Imperatively, the agency issue can solely be alleviated through the safety’s resultant from good corporate governance. Up until now, there is not a collectively acknowledged definition of corporate governance. In a wide-ranging delineation, corporate governance alludes to the public and private establishments, including legislations, regulations and accepted business processes, which within the economy, oversee the correlation between firm managers and those investing resources in corporations (Oman, 2001; Okeahalam and Akinboade, 2003). Corporate governance as a conception is perceived simply as being concerned with the structures within which a business entity or firm obtains its placement and direction (Ejuvbekpokpo and Esuike, 2013).
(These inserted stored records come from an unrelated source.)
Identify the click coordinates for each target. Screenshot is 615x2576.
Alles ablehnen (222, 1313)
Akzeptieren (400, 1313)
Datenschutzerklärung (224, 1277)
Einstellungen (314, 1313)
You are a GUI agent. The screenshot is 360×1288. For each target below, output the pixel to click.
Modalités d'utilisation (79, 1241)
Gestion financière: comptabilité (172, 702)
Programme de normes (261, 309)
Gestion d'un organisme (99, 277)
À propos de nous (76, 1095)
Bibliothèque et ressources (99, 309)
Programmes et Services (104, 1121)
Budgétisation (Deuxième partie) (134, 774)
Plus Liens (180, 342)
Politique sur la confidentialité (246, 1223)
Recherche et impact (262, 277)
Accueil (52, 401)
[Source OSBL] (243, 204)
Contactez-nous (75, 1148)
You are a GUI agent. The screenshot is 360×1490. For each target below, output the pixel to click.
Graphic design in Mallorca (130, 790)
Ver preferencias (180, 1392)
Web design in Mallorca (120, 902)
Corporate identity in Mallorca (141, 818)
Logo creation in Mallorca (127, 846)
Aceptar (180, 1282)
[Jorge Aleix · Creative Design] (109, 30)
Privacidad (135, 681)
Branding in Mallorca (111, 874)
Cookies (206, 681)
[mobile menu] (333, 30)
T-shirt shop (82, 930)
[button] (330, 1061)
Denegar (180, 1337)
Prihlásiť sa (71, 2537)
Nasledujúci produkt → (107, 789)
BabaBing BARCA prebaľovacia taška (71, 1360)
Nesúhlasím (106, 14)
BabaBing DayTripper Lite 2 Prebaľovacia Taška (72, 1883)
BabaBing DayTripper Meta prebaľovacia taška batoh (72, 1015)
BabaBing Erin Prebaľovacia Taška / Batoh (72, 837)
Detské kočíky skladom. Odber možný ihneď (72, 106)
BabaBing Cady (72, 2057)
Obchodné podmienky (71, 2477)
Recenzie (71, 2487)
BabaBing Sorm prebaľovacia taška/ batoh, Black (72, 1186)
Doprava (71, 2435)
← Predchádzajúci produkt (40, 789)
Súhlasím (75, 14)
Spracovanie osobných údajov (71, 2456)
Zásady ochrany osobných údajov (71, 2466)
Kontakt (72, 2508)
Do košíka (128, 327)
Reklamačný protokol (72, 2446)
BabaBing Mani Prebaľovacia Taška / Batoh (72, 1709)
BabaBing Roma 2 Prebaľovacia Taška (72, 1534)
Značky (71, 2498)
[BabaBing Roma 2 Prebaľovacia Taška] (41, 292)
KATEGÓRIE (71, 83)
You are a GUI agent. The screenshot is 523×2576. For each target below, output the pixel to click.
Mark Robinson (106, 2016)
Corporate Governance is known as an arrangement of law and sound methodologies by which companies are coordinated and controlled concentrating on the inward and outer corporate structures with the goal of checking the activities of administration and executives and in this way, alleviating office dangers which may come from the wrongdoings of corporate officers. Conflicts of interest between the controlling shareholders and the minority shareholders may come about owing to the reason that the controlling shareholders, akin to controlling managers, can sidetrack some of the corporation’s resources for their own individual benefit to the detriment of non-controlling shareholders (Islam, 2010).
With regard to the corporation’s managers, these individual benefits may come about as extreme and unwarranted perquisites, for instance, corporate jets and extravagant headquarter structures, as well as postponing essential restructuring decisions to evade hostile opposition with employees, labor unions, political figures and media (Islam, 2010).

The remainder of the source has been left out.